## [About this task]
What is needed is an exact reproduction of the lines in the records below, starting at the line with "Click the Contact email input box" and ending at the line with "Task: Click the B27 road shield near Eisingen", both included, and nothing else; pictures stay out.

[Task input Boundary: Start]

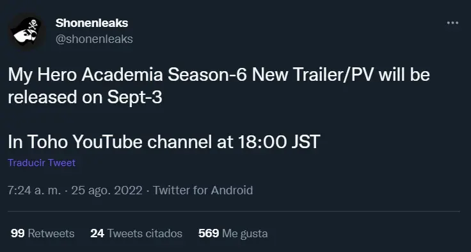The height and width of the screenshot is (252, 471).
Task: Open the 7:24 a. m. timestamp
Action: (34, 190)
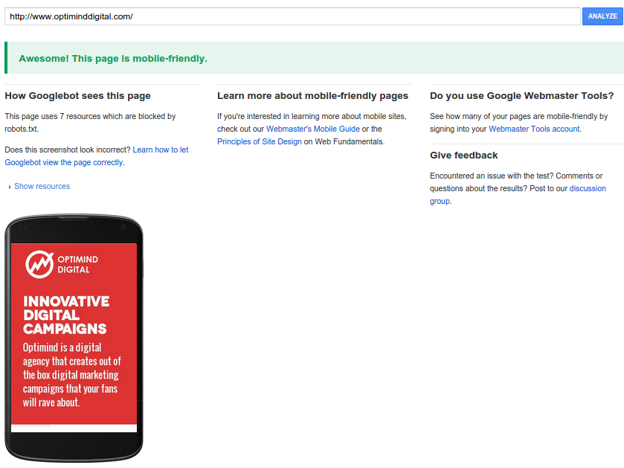
Task: Click the Learn more about mobile-friendly pages heading
Action: (x=313, y=96)
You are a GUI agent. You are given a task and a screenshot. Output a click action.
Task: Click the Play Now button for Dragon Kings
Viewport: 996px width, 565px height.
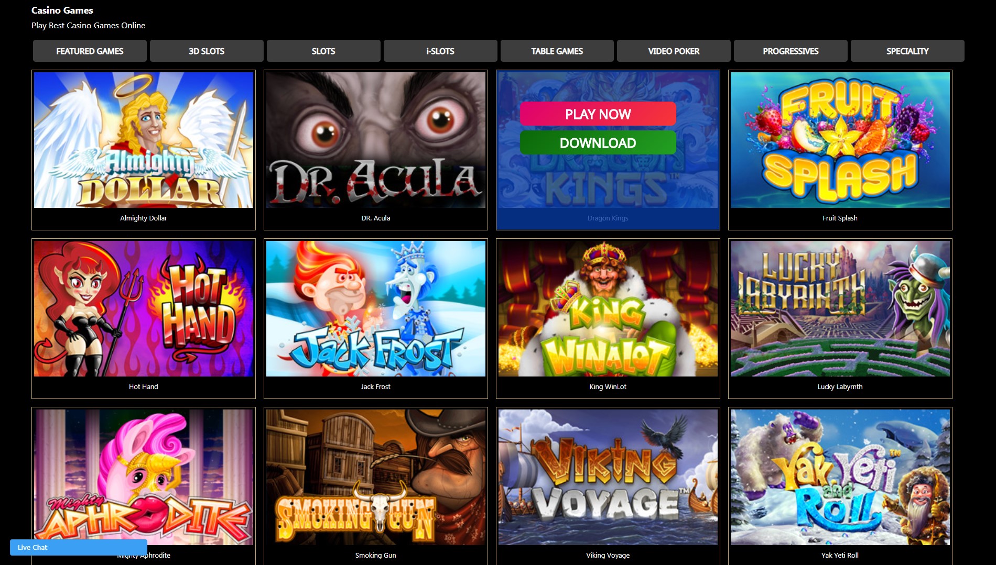pos(598,114)
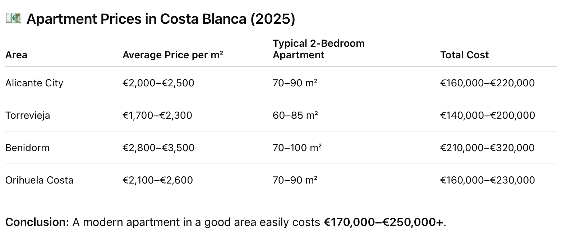Click the Average Price per m² header
The image size is (567, 244).
[x=172, y=55]
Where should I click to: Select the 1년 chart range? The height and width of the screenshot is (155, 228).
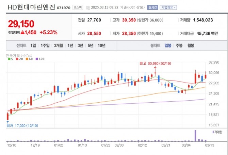(x=70, y=46)
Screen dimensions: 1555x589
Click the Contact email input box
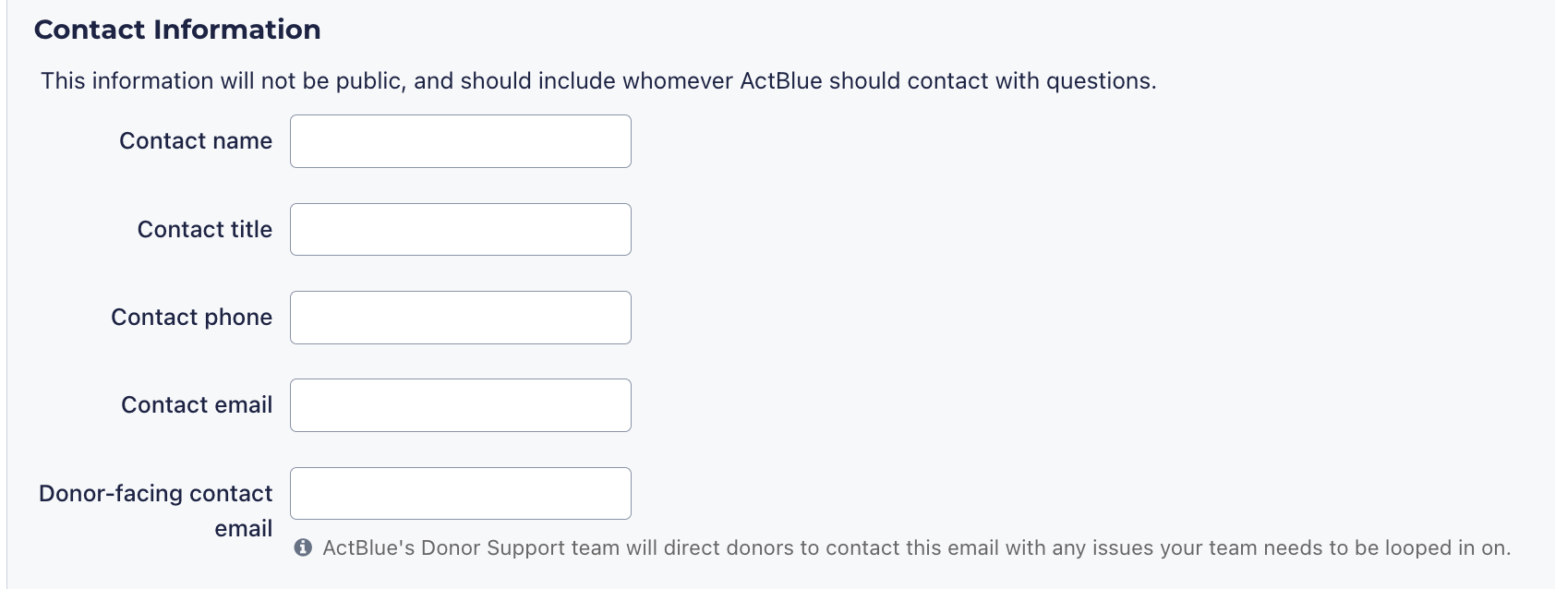pos(460,405)
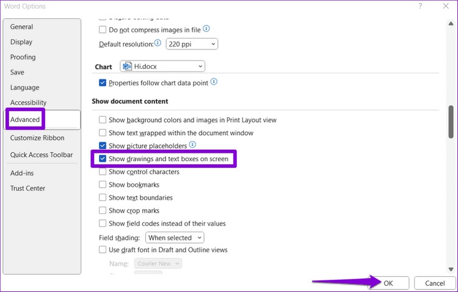The height and width of the screenshot is (292, 458).
Task: Select the Advanced category
Action: coord(26,120)
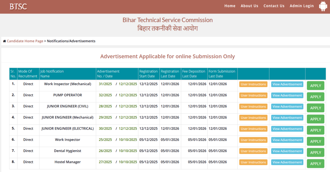Click advertisement number 31/2025 link
This screenshot has height=172, width=330.
[105, 84]
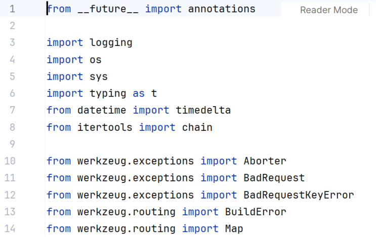This screenshot has height=237, width=376.
Task: Click line number 6 in the gutter
Action: coord(12,93)
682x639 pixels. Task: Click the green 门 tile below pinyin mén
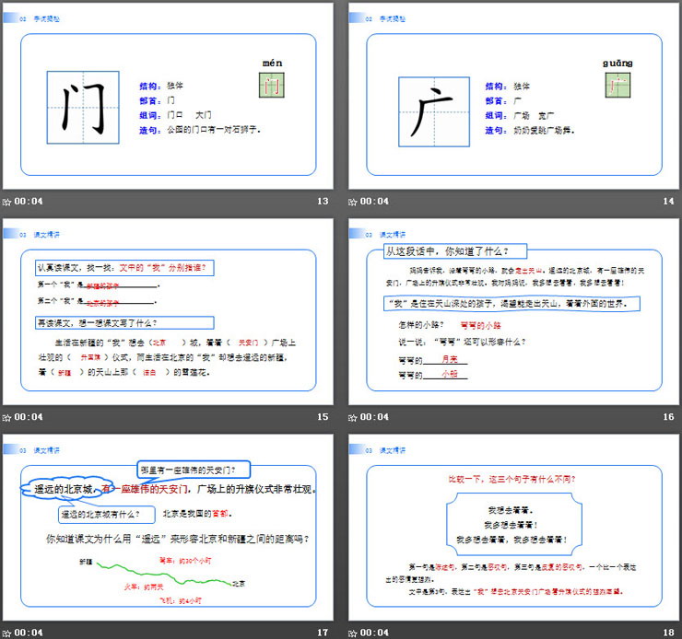272,86
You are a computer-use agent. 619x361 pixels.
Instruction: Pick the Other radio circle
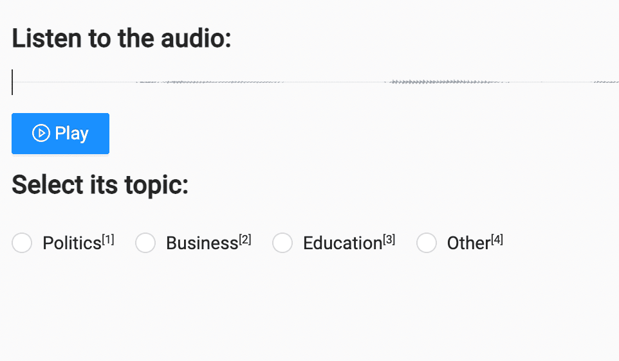coord(427,243)
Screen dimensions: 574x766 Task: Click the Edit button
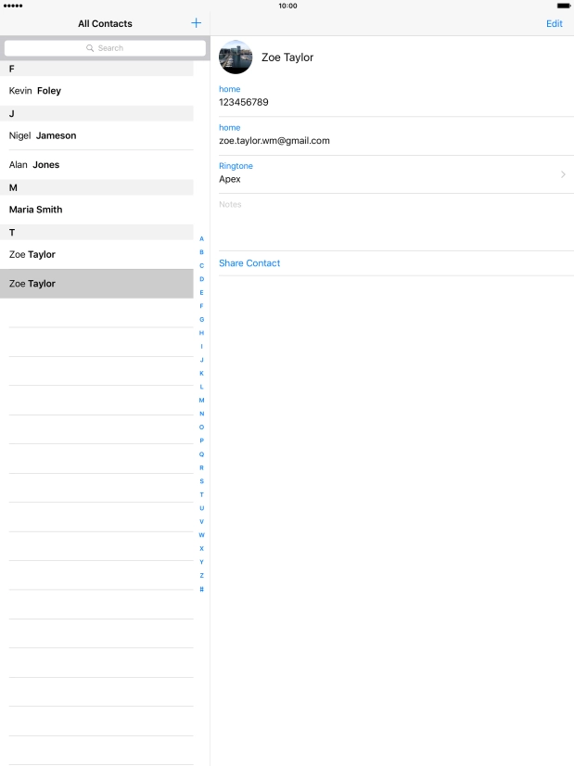coord(554,24)
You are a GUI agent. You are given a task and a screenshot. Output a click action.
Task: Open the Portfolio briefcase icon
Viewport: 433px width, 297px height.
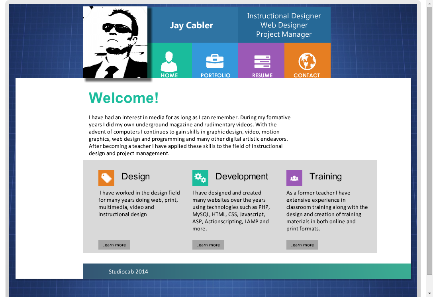[215, 61]
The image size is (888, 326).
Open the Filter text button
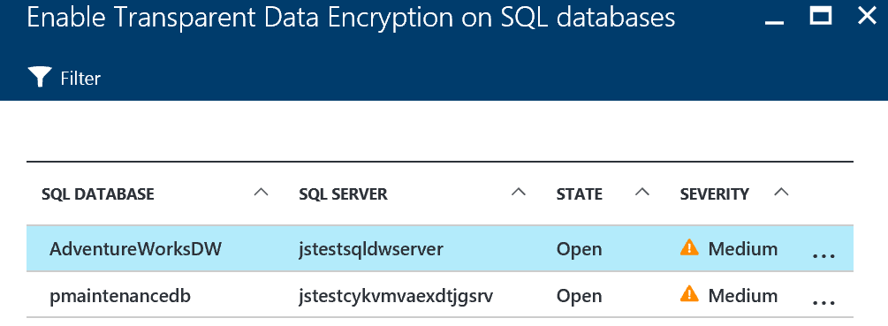tap(80, 78)
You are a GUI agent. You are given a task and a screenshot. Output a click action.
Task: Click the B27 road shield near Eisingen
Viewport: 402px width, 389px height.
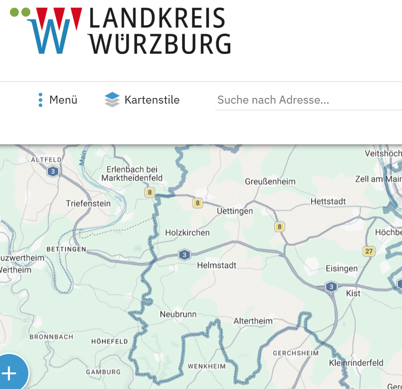tap(369, 251)
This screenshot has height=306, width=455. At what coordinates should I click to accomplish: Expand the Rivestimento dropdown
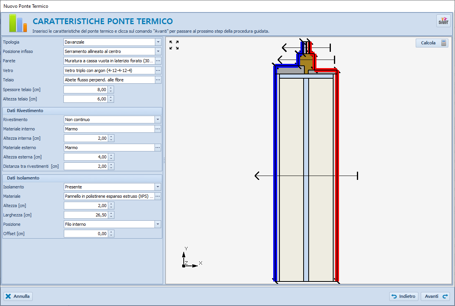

[Task input Boundary: End]

## [Response area]
Click the Contact email input box
pos(460,405)
The height and width of the screenshot is (292, 458).
Task: Select the Advanced category
Action: coord(26,120)
Click advertisement number 31/2025 link
This screenshot has height=172, width=330.
[105, 84]
This screenshot has height=237, width=376.
Task: Click line number 6 in the gutter
Action: coord(12,93)
682x639 pixels. Task: Click the green 门 tile below pinyin mén
272,86
You are a computer-use agent. 619x361 pixels.
Instruction: Pick the Other radio circle
coord(427,243)
Screen dimensions: 574x766 Task: Click the Edit button
coord(554,24)
You are a GUI agent. You are given a task and a screenshot. Output a click action.
Task: Open the Portfolio briefcase icon
Viewport: 433px width, 297px height.
[215, 61]
The image size is (888, 326).
Open the Filter text button
tap(80, 78)
You are a GUI agent. You are given a task and a screenshot. Output a click action.
Task: Click the B27 road shield near Eisingen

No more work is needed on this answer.